Text block:
Although their approaches to rock are wildly different, both Rush and Tom Petty & The Heartbreakers have similar trajectories in my own musical journey. I owned 2 or 3 of their albums in the late 80s\early 90s, I enjoyed listening to them, but neither were anywhere near my top 10 and I didn’t feel the need to investigate their back catalogue. Seems crazy now, but there you go.

In both cases it took me a long time to appreciate their respective genius: for Tom Petty, it was seeing the best music documentary ever made (Running Down A Dream) and in the case of Rush, reading Q Magazine on a flight to Gran Canaria. There was an interview with producer Nick Raskulinecz, who was talking about their new album, Snakes and Ladders (2007) and I decided it sounded like a decent buy. Crucially, I decided to make it a double purchase, along with Spirit of Radio – a compilation that covers the years 1974 – 1987.

I mention this because it’s crucial to my view on Moving Pictures, but I’ll just finish off by saying that in the years since that purchase I have listened to Rush’s entire back catalogue via Spotify and bought a good number of their albums. My favourites, weirdly, are Hold Your Fire and Clockwork Angels plus their more generally accepted highpoints 2112 and A Farewell to Kings.

What this exercise asks:
1) In the piece about discovering Rush, what compilation did the writer buy along with the band's new album?
2) Resume the piece about discovering Rush after its final sentence.

Information supplied:
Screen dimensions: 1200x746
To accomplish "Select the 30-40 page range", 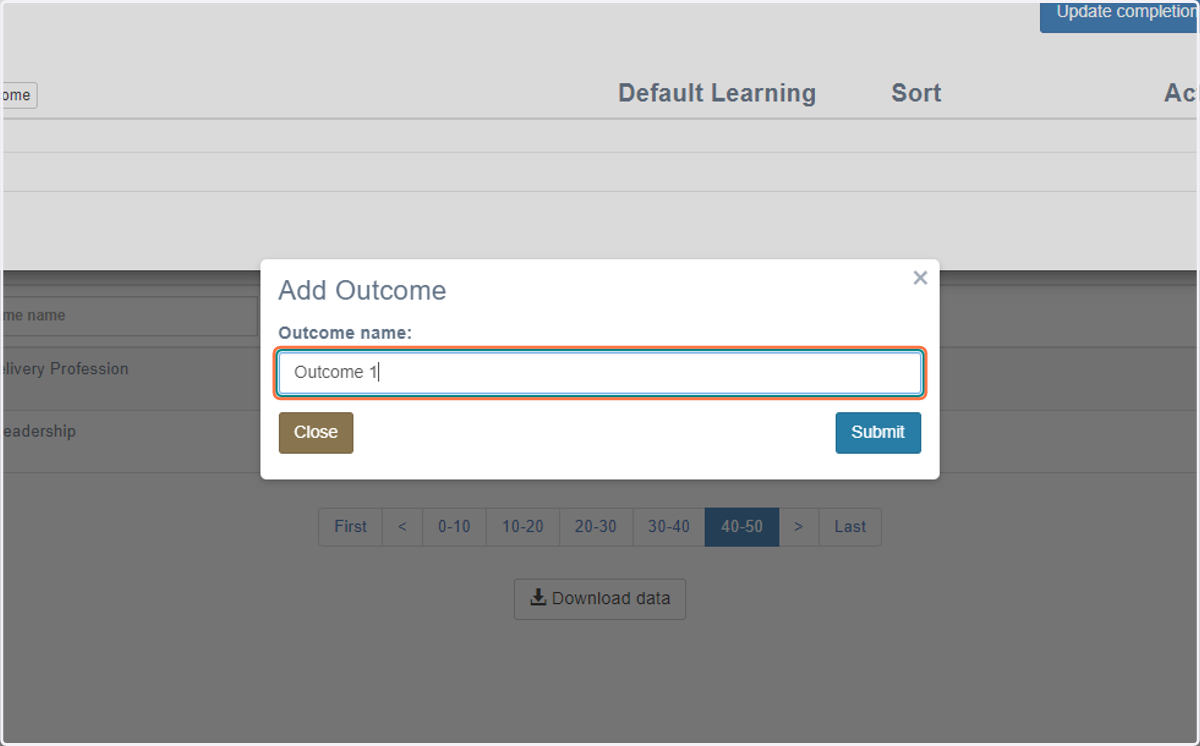I will tap(669, 527).
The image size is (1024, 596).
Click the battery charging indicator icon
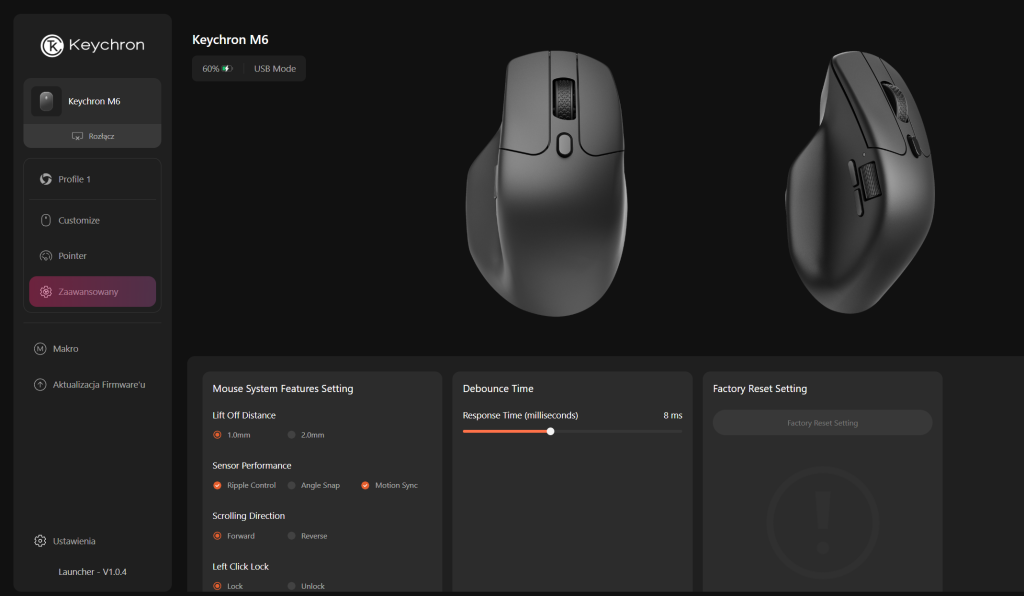(x=227, y=69)
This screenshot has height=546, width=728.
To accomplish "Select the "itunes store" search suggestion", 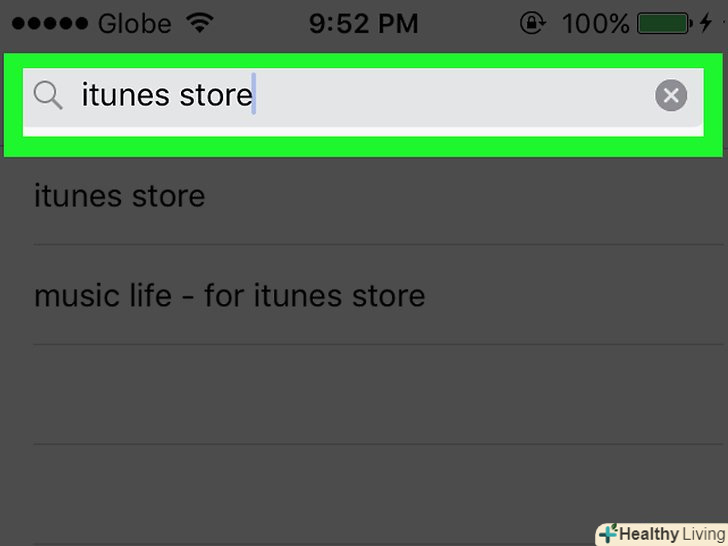I will point(120,195).
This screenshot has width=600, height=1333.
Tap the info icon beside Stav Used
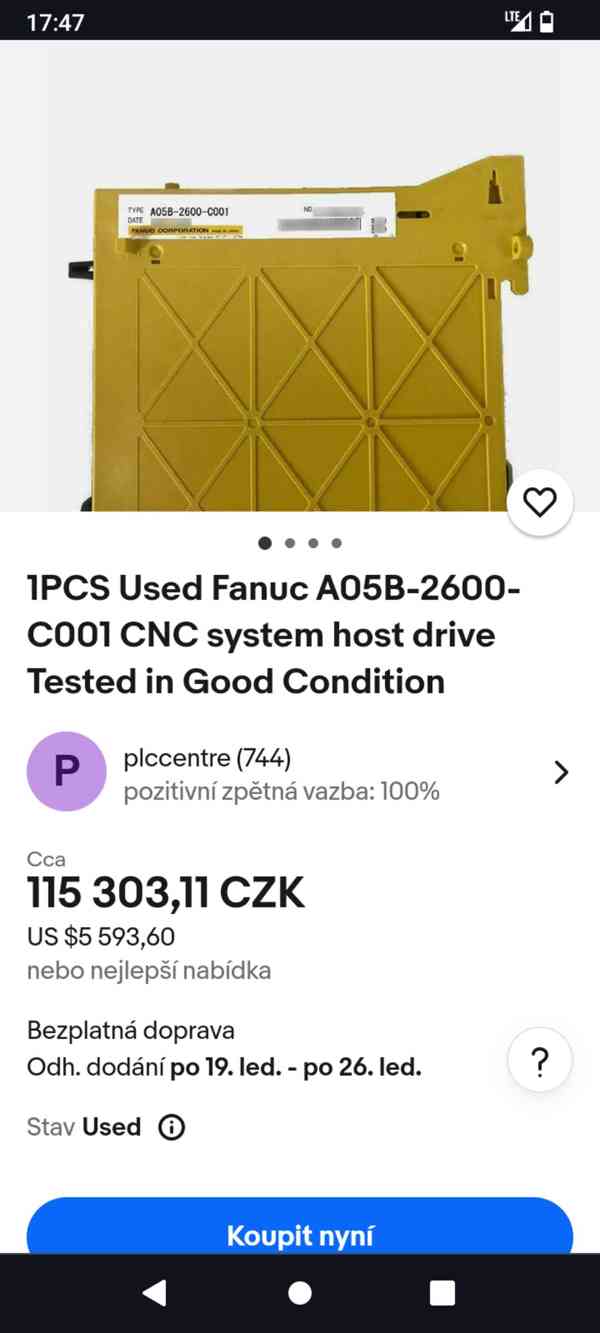[x=172, y=1128]
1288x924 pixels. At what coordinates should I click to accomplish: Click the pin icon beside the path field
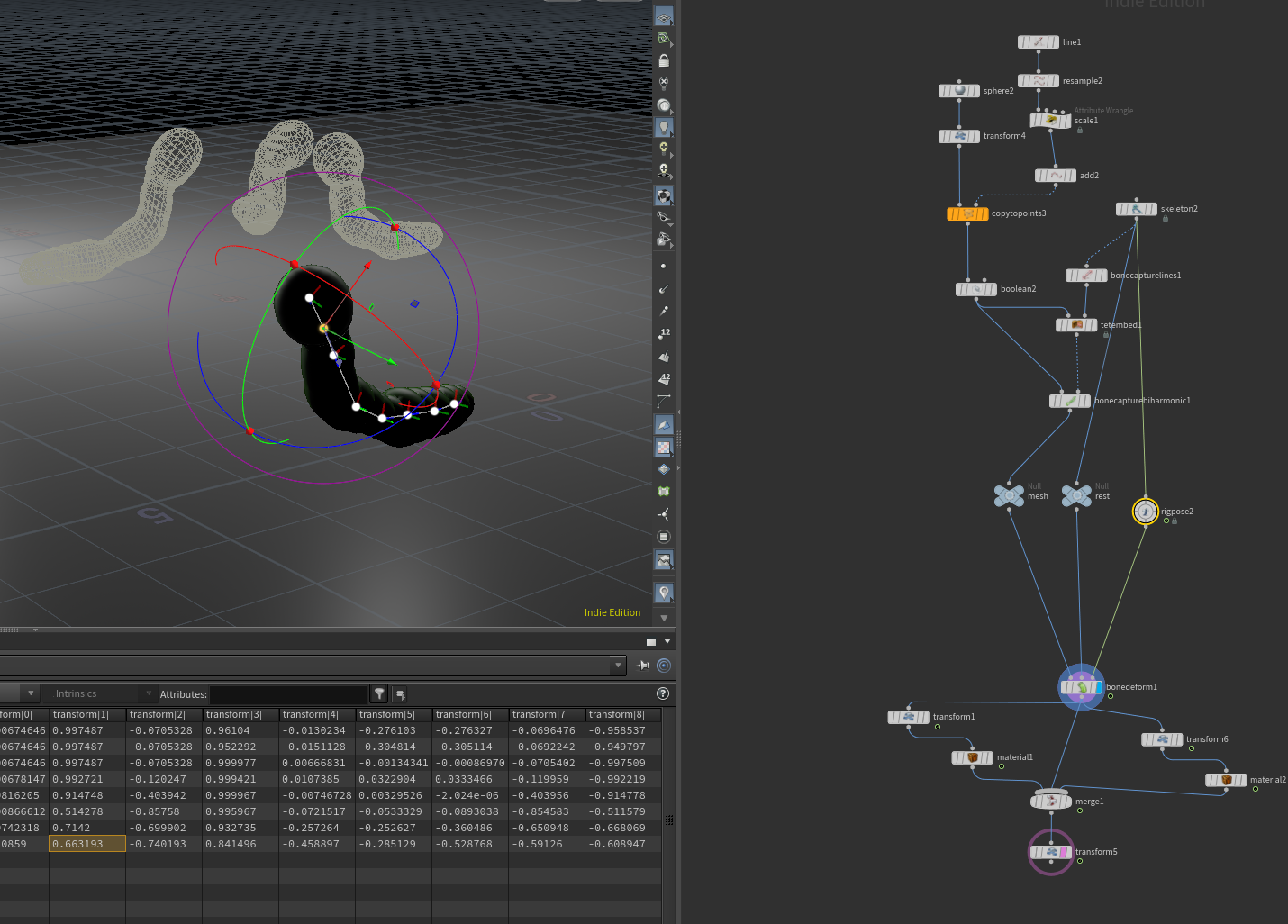click(643, 666)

Final answers:
1) Spirit of Radio, a compilation covering 1974 to 1987.

2)
No Moving Pictures you say? Well, yes and no. The thing about that Spirit of Radio compilation is that it’s a near-perfect track selection – almost every one of the 16 tracks is pretty much the best cuts from their respective albums (OK, no “Xanadu” but the running time was probably a bit long for a best of, and I’d have chosen one or more of the excellent shorter tracks from 2112, but these are minor quibbles). Moving Pictures gets three tracks: “Tom Sawyer”, “Red Barchetta” and “Limelight” and each of these tracks is superb. I love them all: the brooding synths on “Tom Swayer”, the unbridled joy of the rhythm and power chords in “Red Barchetta” and the crunchy brilliance of “Limelight” – you can play them all ten times in a row without getting bored.

The problem for me is the drop-off between these three and the other four. “YYZ” is a decent instrumental with some nice Middle-Eastern-influenced guitar, and I must admit that I enjoyed “Witch Hunt” and “Vital Signs” on this last listen more than I have ever done before, but “The Camera Eye” still feels like a waste of ten minutes. But nevertheless, I just can’t listen to these four tracks with anything like the enthusiasm I do for the best three.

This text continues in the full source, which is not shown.